Für Stammhörer von NDR Das Alte Werk und Fans der Musik von Claudio Monteverdi ist Rinaldo Alessandrini ein guter alter Bekannter. Gerne erinnert man sich etwa an die imposante Rekonstruktion einer Vesper für Venedigs Dom San Marco, die Alessandrini 2012 vorstellte. Im April 2017 widmete sich der Römer mit seinem Ensemble Concerto Italiano Monteverdis Madrigalen.

Musik muss bewegen

"Das Ziel, das gute Musik haben muss, ist, zu bewegen", schrieb Claudio Monteverdi im Vorwort seines achten Madrigalbuches. Wie man seine Hörer bewegt, das erkundete der Urvater aller Musikdramatiker in immer neuen Kombinationen aus Dichtung und Klängen in seinen Madrigalen. Madrigale waren sein Experimentierfeld, und man kann die ungeheure Dynamik von Monteverdis Schöpfertum sehr gut an der stilistischen Entwicklung vom ersten bis zum achten Buch der Madrigale verfolgen.

Berittene Sänger

Am Anfang stand der junge Monteverdi noch ganz im Banne der Tradition; der fünfstimmige Vokalsatz war auch für ihn verbindlich.

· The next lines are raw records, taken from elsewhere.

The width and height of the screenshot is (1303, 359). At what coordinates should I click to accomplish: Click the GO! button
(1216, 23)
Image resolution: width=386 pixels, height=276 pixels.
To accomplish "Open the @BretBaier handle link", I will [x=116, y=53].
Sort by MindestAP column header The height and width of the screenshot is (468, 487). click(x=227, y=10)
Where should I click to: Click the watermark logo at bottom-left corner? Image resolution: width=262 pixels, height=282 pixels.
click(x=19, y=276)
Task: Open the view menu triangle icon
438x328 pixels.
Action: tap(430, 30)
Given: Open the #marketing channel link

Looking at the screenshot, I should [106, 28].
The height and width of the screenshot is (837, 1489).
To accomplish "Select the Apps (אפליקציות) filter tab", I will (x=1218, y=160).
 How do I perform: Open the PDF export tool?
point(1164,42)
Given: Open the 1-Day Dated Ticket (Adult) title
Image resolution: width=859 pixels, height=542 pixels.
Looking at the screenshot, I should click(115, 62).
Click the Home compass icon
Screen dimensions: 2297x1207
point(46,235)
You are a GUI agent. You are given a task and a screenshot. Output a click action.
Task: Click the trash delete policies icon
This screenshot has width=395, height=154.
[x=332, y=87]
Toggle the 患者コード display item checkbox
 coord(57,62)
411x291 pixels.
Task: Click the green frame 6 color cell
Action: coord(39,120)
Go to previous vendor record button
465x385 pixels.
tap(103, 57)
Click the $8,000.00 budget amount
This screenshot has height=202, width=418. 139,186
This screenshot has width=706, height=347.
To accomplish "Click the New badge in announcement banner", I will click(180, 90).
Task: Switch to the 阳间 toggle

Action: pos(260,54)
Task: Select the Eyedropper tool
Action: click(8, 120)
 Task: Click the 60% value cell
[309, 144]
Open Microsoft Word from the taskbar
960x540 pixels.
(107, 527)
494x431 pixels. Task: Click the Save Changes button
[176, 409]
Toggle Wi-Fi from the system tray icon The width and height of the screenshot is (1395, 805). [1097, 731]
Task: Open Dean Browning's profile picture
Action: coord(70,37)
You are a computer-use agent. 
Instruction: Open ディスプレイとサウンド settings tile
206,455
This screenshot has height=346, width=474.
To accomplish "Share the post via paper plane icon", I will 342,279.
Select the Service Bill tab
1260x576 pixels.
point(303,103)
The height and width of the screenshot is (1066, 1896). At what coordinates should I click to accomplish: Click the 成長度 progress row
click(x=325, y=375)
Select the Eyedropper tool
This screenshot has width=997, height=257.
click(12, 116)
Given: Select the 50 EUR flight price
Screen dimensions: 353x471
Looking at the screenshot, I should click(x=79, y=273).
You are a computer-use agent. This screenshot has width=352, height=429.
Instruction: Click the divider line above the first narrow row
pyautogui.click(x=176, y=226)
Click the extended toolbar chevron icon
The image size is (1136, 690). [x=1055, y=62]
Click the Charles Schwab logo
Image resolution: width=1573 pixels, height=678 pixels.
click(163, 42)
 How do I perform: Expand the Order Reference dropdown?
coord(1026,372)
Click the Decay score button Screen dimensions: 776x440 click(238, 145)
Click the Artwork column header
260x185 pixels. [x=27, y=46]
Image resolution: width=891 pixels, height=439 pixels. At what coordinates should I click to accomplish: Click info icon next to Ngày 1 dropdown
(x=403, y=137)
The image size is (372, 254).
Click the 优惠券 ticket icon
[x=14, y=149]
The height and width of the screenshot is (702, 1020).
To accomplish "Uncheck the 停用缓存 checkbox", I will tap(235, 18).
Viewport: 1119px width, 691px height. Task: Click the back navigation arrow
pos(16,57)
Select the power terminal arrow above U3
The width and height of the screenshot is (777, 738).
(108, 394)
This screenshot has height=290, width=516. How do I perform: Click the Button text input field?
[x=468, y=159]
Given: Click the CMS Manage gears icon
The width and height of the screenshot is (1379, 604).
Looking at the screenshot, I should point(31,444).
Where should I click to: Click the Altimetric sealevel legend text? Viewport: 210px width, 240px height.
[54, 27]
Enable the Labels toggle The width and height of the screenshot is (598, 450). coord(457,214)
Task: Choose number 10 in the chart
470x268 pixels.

Am Ende der Entwicklung stehen dramatische Szenen mit ausgesucht farbiger und abwechslungsreicher Orchesterbegleitung; von dort aus ist es dann nur noch ein kleiner Schritt bis zur Oper. Alessandrini präsentiert nun eine Auswahl aus den Büchern II, III, VI, VII und VIII. Am bekanntesten ist dabei sicher das fatale Liebesduell "Il Combattimento di Tancredi e Clorinda". Bei dessen Uraufführung 1624 im Palazzo Moccenigo soll der Sänger des Tancredi sogar zu Pferd auf die Bühne gekommen sein – so weit trieb Alessandrini die historische Rekonstruktion nun aber doch nicht.